Wednesday, September 23, 2015

NON-Compliant



"It's no wonder that African and Afrodiasporic artists are choosing to disseminate music in solidarity. In many cases, this creative decision is a strategy for dealing with the alienation that is so often a part of Afrodiasporic experience. As the London-based writer Kodwo Eshun puts it in his 2003 essay Further Considerations on Afrofuturism: “the condition of alienation, understood in its most general sense, is a psychosocial inevitability that all Afrodiasporic art uses to its own advantage by creating contexts that encourage a process of disalienation.” And yet in the continuing environment of white supremacy, this creativity is routinely either erased, appropriated, or confined to narrow and fetishized aesthetic areas. The music in this article—which is all linked by the multifarious connective tissues of underground culture (labels, releases, mixes, remixes, songs etc)—is not necessarily of the same belief or aesthetic, but can all be seen as resisting the supremacist paradigm in its many different ways and contexts. Often, it can be seen as exploring the way in which race intersects with gender, sexuality and/or queerness too.

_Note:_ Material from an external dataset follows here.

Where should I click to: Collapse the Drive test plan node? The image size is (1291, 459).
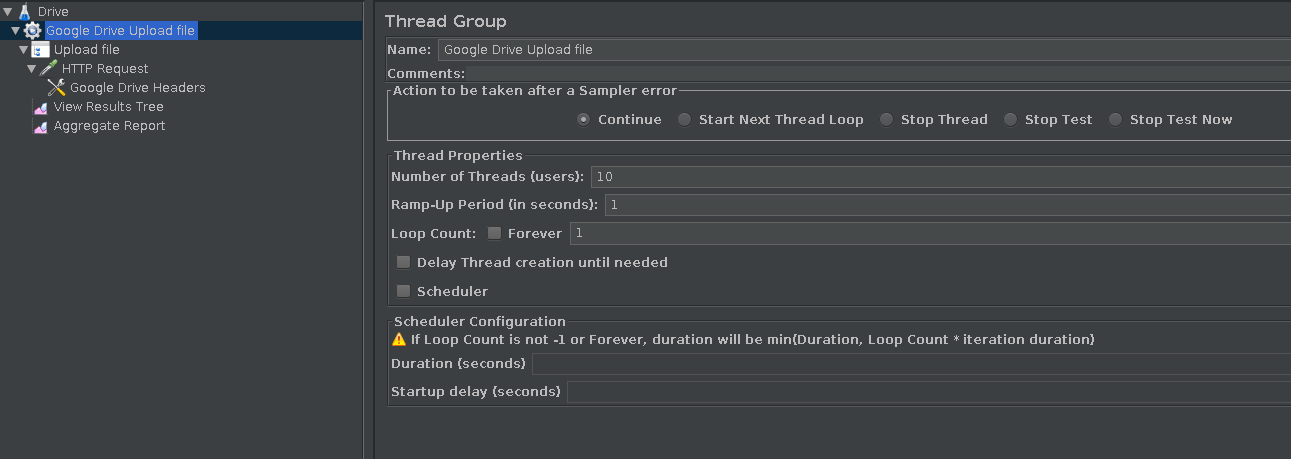coord(8,11)
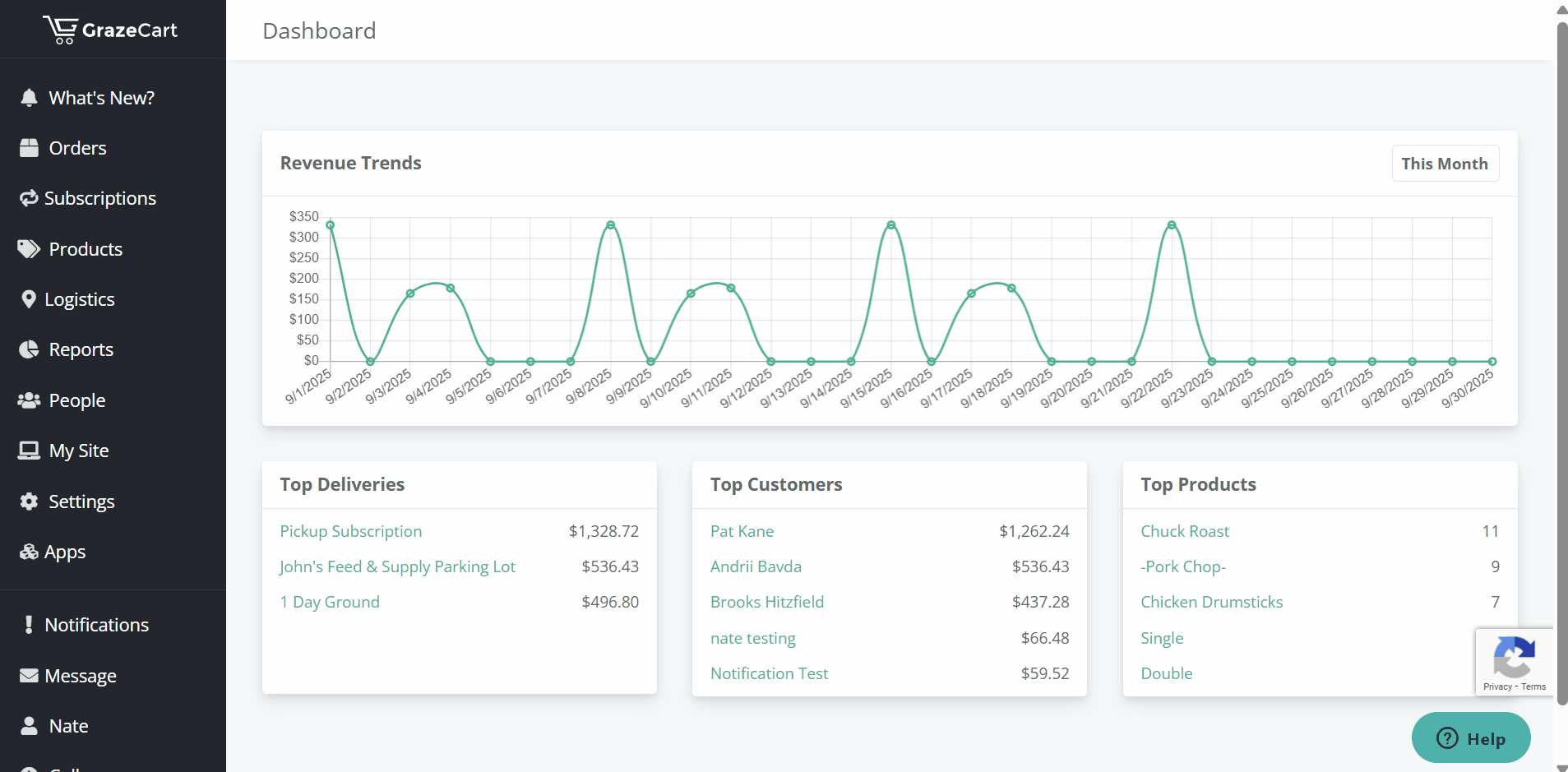This screenshot has width=1568, height=772.
Task: Click the pie chart Reports icon
Action: pyautogui.click(x=29, y=349)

In an email, a representative for NON Records explained to me that they are "a sovereign nation state divided into three united territories. NON citizens reside in villages, towns, and cities across the globe. Each citizen has distinct social as well as geopolitical agency with our nation's infrastructure." To date, those citizens are: Angel-Ho, based in Cape Town, South Africa; Nkisi, based in London; and Chino Amobi, based in Richmond, Virginia. Through their Facebook page, they also draw attention to tracks by other artists, such as American artist Jónó Mí Ló's dystopian panorama, “Daniel 9:25 - Dawn Of The New Ugly.” “In no uncertain terms, the Intent of NON is to run counter to current Western hyper-capitalist modes of representation and function, exorcising the language of domination through the United Resistance of policed and exotified colored bodies,” NON’s email continued. “At a time when national (market) state financial and political systems are tested as never before, NON shall remain committed to the militant realities and potentials of ‘The NON State.’ NON came into existence through the Pan-African desire for representation on our own terms.” As stated on their Soundcloud page, NON artists are "using sound as their primary media, to articulate the visible and invisible structures that create binaries in society, and in turn distribute power." They elaborated on that over email, using the terminology of 20th century French philosophers Deleuze and Guattari: "NON uses sound as a weapon to destabilize and deterritorialize our audience, and through this process of sonic reclamation and reterritorialization, we redirect the listeners' attention to our message." Put another way, in the words of American writer James Baldwin, "Artists are here to disturb the peace."

- Adam Harper, The Voices Disrupting White Supremacy Through Sound, The Fader 


Harper remains nearly the only author actually doing the difficult work of music journalism (ie, excavating the deep terrain of soundcloud/bandcamp/undiscovered artists) out there.  Everyone else is just responding to promos, it seems.